Darrin looked at his coach and smiled. He long, slight body weaved across his vision. Abrupt pulses of light over her pastel yellow clasps gave her a lovely tint of light blue. He felt himself keeping time with the flashes of her figure: flash, pull, flash, push...
His concentration was interrupted. The sound of a persistent whine began to grow in his ears. "Come on, please! I needed that! I'm even running out!" moaned Dom. Takers were walking off with a few generously sloshing jugs of essence, water as Old Boris called it, and dumping them into the River. Darrin noticed that the river was teeming with red Carriers, inflated and beaming bright with life gas.

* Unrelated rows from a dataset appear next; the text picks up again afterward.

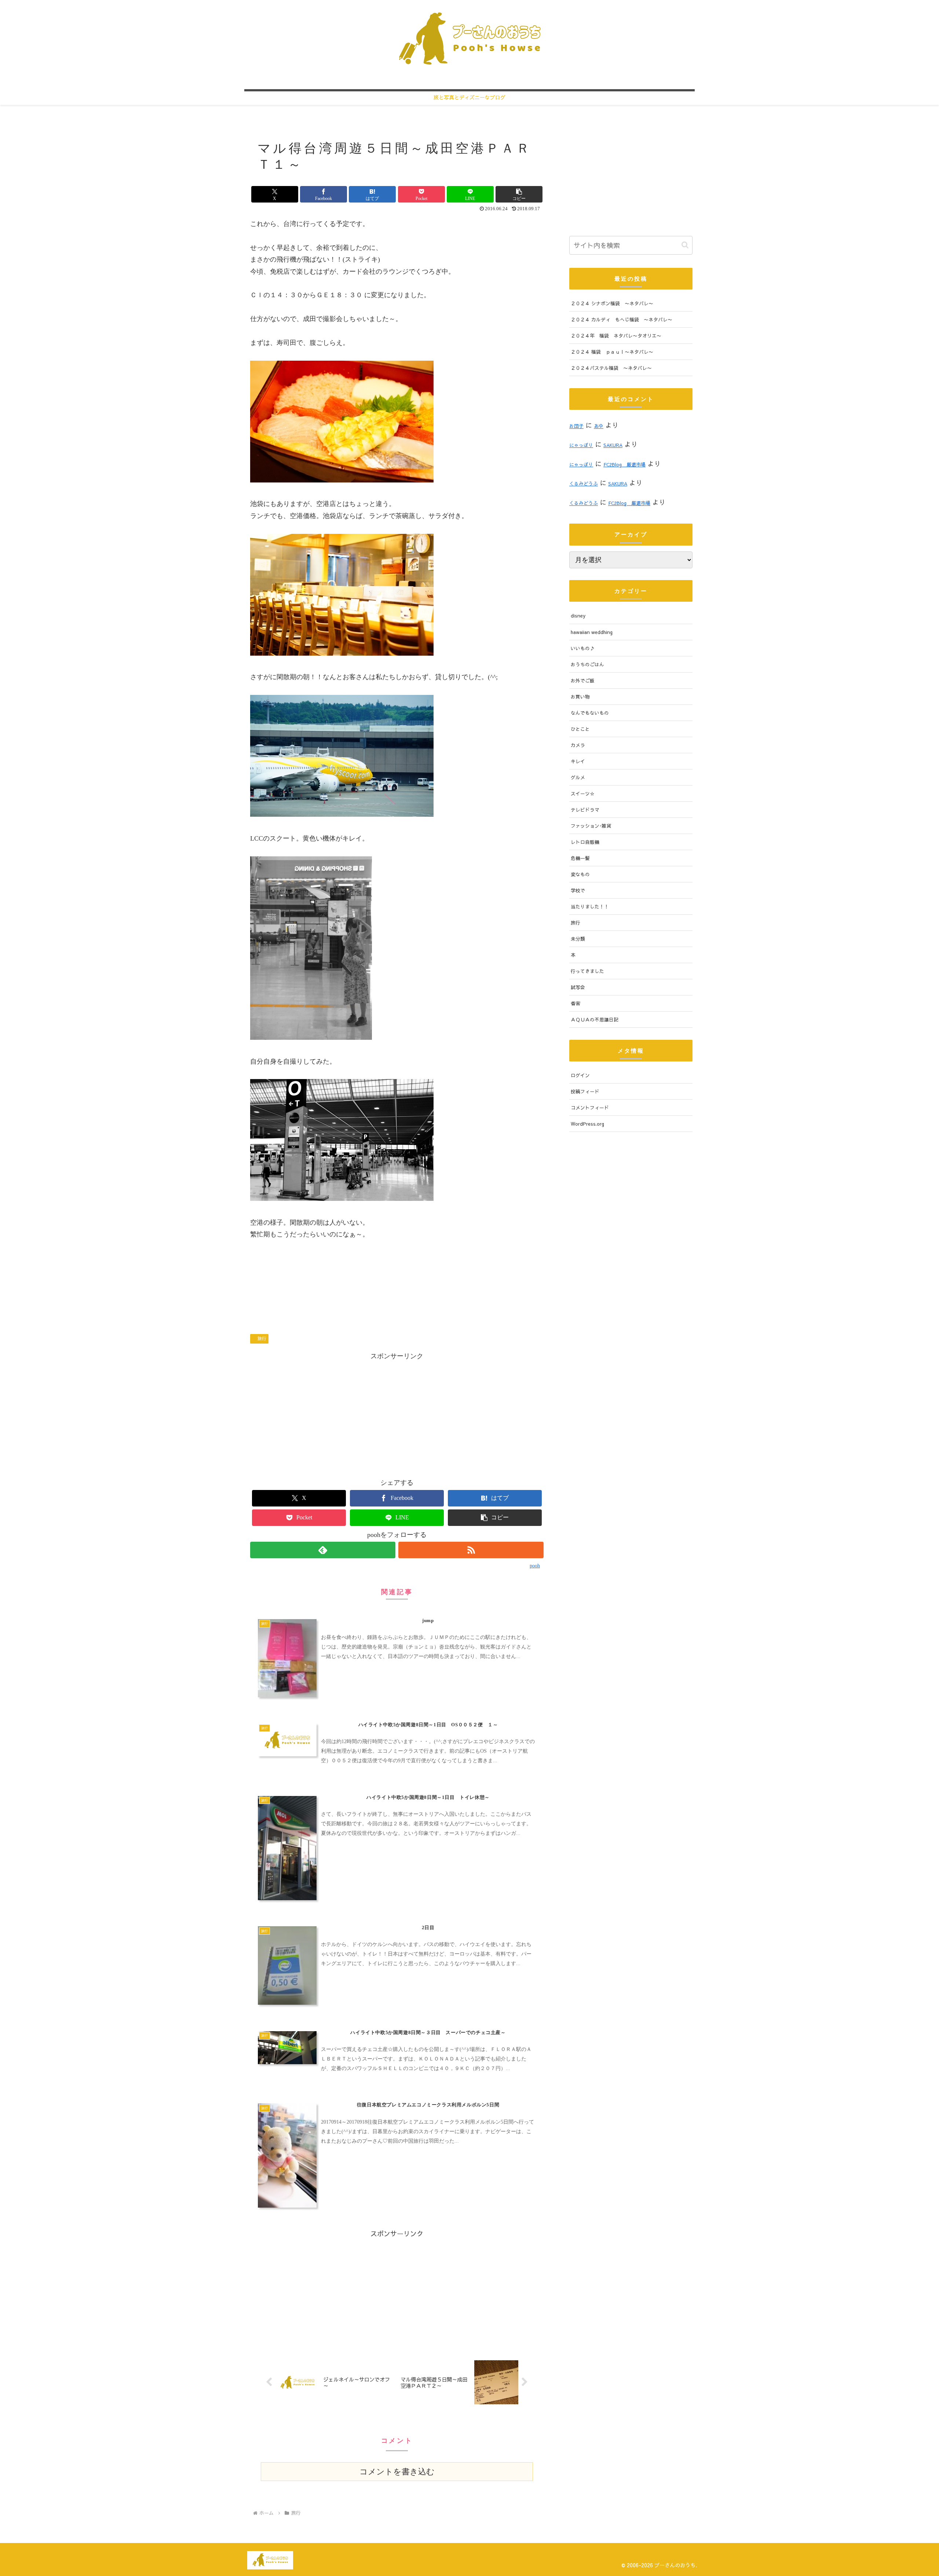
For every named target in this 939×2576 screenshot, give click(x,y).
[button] (519, 194)
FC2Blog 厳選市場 (624, 464)
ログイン (580, 1075)
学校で (578, 890)
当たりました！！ (590, 906)
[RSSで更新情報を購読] (471, 1550)
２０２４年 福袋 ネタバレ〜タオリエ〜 (616, 335)
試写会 (578, 987)
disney (578, 615)
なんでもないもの (590, 713)
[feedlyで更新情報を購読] (322, 1550)
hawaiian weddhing (592, 632)
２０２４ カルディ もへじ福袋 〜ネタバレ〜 (621, 319)
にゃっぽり (581, 445)
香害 (575, 1003)
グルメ (578, 777)
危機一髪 (580, 858)
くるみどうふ (583, 483)
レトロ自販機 (585, 842)
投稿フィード (585, 1091)
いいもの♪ (583, 648)
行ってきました (587, 971)
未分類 (578, 939)
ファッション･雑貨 (591, 826)
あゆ (598, 426)
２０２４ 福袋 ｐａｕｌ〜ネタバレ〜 (612, 352)
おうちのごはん (587, 664)
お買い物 (580, 696)
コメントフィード (590, 1107)
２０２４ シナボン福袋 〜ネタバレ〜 (612, 303)
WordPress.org (587, 1124)
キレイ (578, 761)
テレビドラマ (585, 809)
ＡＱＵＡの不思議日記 (594, 1019)
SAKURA (612, 445)
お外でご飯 (583, 680)
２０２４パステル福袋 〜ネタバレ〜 (611, 368)
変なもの (580, 874)
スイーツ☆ (583, 793)
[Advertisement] (397, 1413)
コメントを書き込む (397, 2471)
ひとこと (580, 729)
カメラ (578, 745)
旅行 (261, 1338)
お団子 (576, 426)
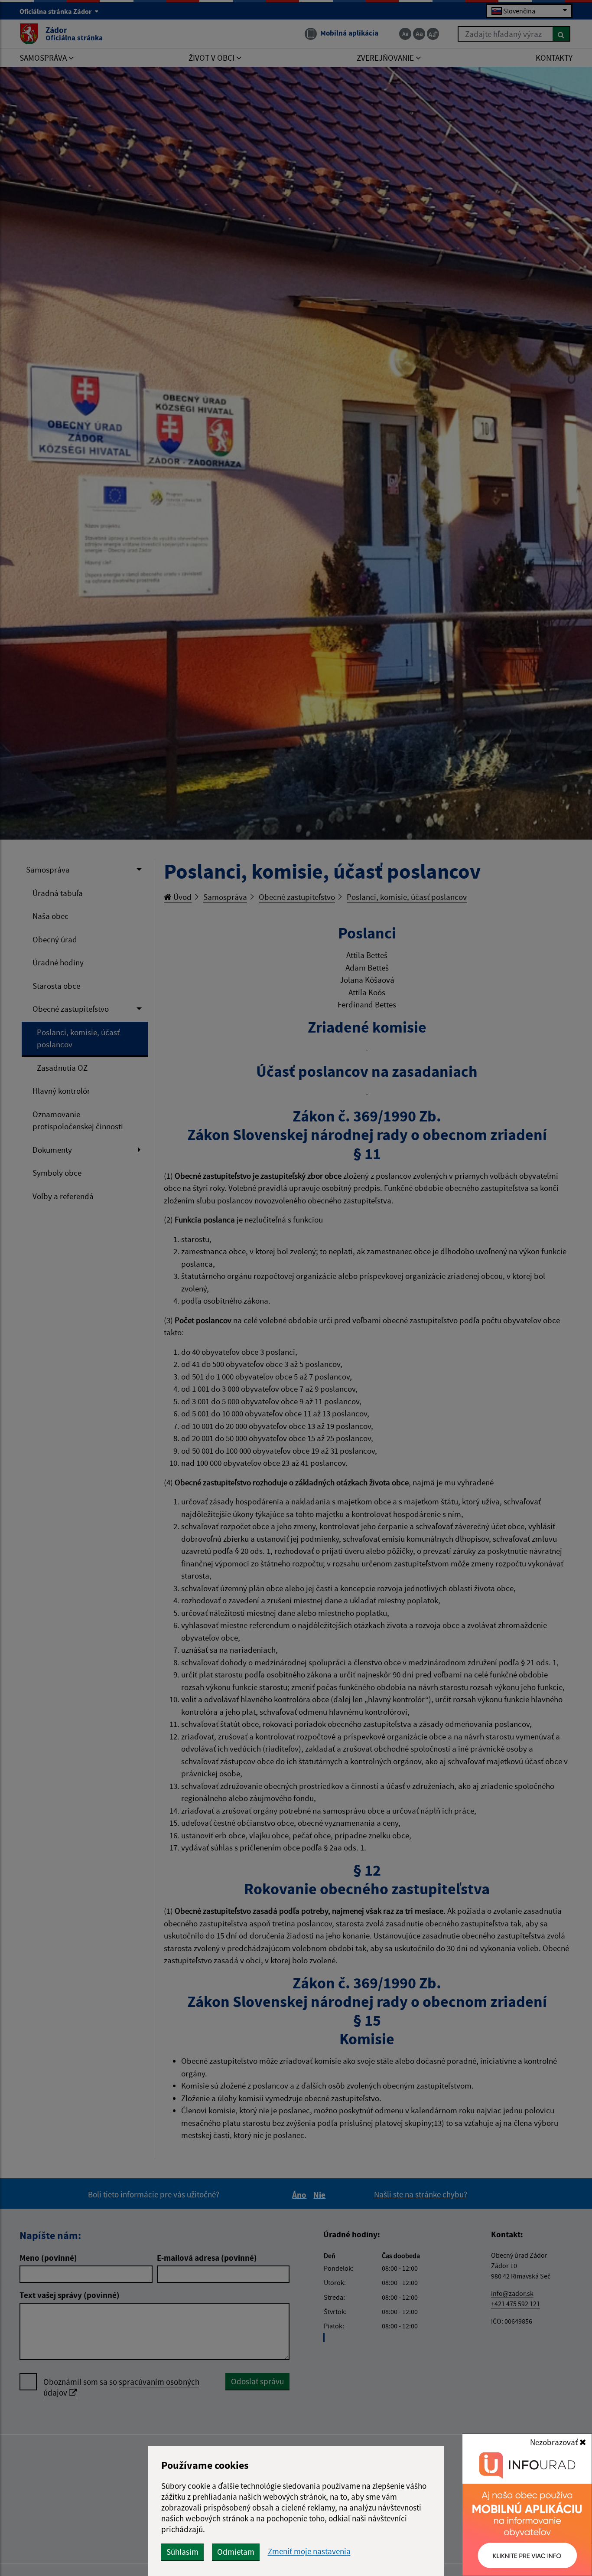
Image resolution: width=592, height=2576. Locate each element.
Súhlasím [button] (182, 2552)
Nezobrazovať (554, 2442)
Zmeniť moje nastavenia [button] (309, 2551)
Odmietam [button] (235, 2552)
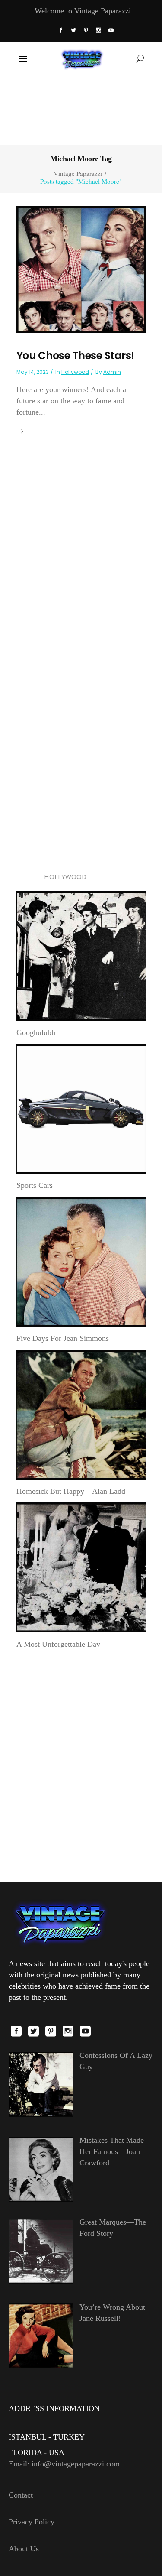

It was enough of a chuckle to watch Dom's face when they made off with a small pile of gold earlier: payment to get the legs moving. His greasy fingers greedily squeezed the last gold piece as the Taker plucked it and tossed it into the River. Dom looked comically desperate to retrieve it, as if he had forgotten the astonishing, rolling hoard of gold he had accumulated over the years. (In all fairness, Darrin thought, most Movers had gathered more that their needed share of gold; but Dom's landmark of a gold mound was undoubtedly the largest.) Unlike before, however, Dom wore a face of pain, not resentment. His eyes watered as he watched what used to be his essence float away in the River. He grabbed a red cordon, sobbing, and pulled it. He was quitting.
Darrin scoffed as the whole Mover effort halted. He filled his eyes with black judgment and mustered the most contemptuous glare he could stand to make, then pointed his face at weeping, oily ball of sloth that was Dom. Tears were streaking down over his bulging chin and darkening his red dress shirt. His huge gut bobbled as he sniffed, wiping his eyes to meet Darrin's hateful look. "Oh, stop. Fine, I don't care. Stare. Laugh. No one works as hard as Darrin, who only stops to rub his gung-ho bullshit in my face," Dom seethed. He pointed downriver, where Big Glenn was making sure all the Movers had their traps out to catch clay in the stream. "You never look at them like that," added Dom, indignant.
"I don't think they complain half as much as you, Dom. Old Boris won't be happy when he finds out you pulled the cord for his 'jog' idea."
"Well, guess what! He already knows. And I submit, with the utmost golden confidence, that he'll never try it again."